# Set problem 1:
Please lay out the listing below as a numbered list, starting with the line that contains "Image resolution: width=893" and going on through the end of the listing, both lines included. Skip blank lines, and leave the pictures out.
## BEGIN Selected text
Situation assessment, in part, maybe facilitated through categories such as geographical
context, collaborative actors, abstract categories, temporal attributes of these categories,
and non-spatial concepts derived from the rapid fusion of diverse, web-based information
sources using computational extraction and representation procedures.

        These procedures        include simple data         representation functions such as
incorporating geography from GeoRSS feeds to complex geographical text mining
algorithms that extract geospatial data from sources that are not intrinsically
geographically aware, such as news story text. Such procedures can be used to make initial
assessments of a situation based on data retrieved that can then be modified with further
analysis to develop formal situation awareness maps. The advent of easy to use, publicly
available, open-system mapping tools such as Google Earth™ allows geographical and
other situational information derived from computational extraction and representation
procedures to be rendered rapidly and assessed with default geographic information in a
virtual environment that is accessible to a non-specialist user.
## END Selected text
# Set problem 2:
Carry on the passage about mapping web-based information for situation assessment from where it stops.
## BEGIN Available data
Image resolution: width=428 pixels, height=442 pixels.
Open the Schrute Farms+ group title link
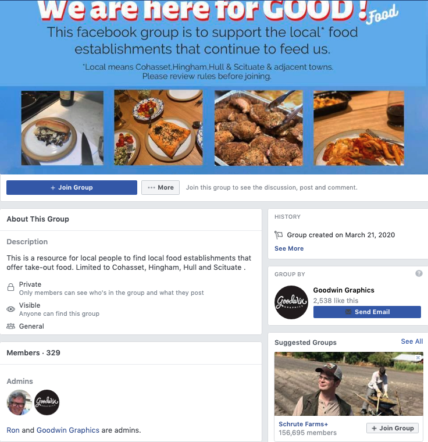[304, 424]
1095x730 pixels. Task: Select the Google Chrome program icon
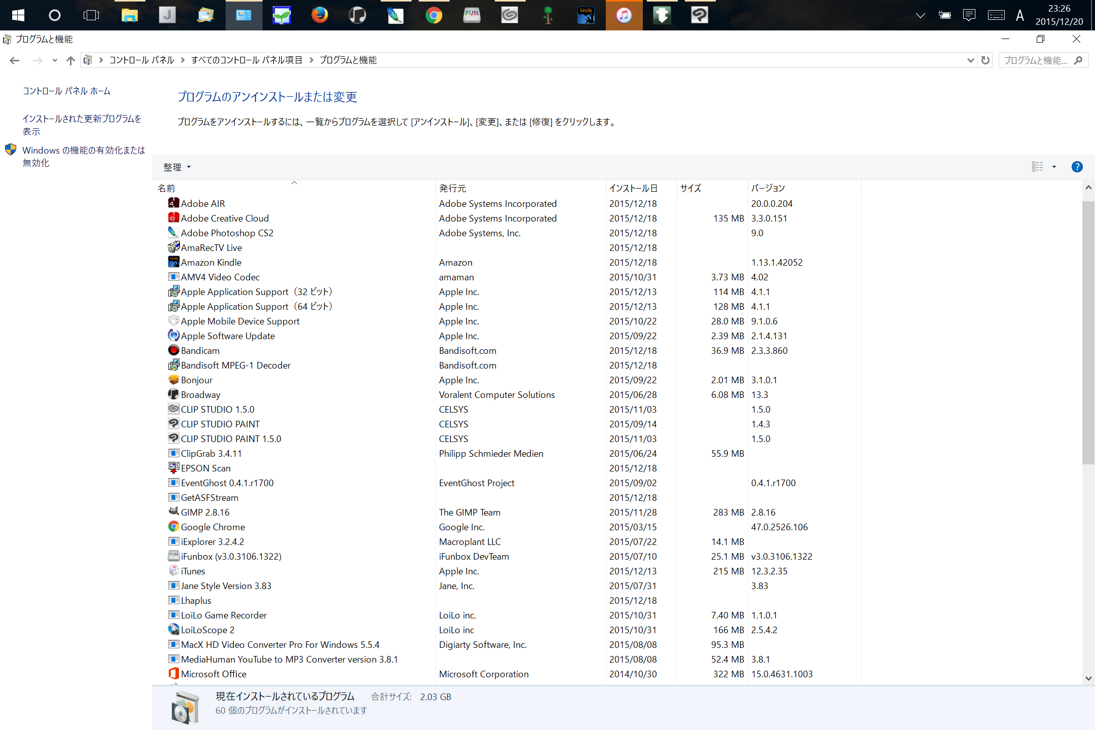[x=173, y=527]
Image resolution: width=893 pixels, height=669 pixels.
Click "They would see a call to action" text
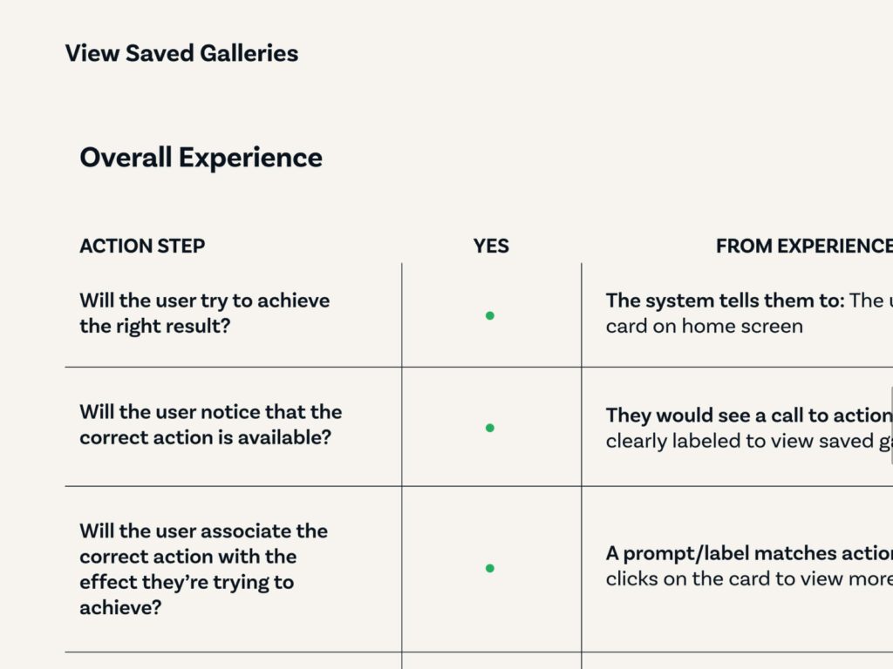point(749,416)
## END Available data
# Answer 1:
1. Image resolution: width=893 pixels, height=669 pixels.
2. Click "They would see a call to action" text
3. point(749,416)

# Answer 2:
        This paper will examine the cartographic design for and visual representation of
situational information. The particular focus is on computationally derived situational
information extracted from distributed web sources. Specific topics that will be addressed
include how standard cartographic variables can be used to encode select situational
categories, category attributes, and concepts. Cartographic functionality of a prototype
geocollaborative crisis management and monitoring system designed to support situation
assessment through visual and cartographic representation of the aforementioned
categories will be presented.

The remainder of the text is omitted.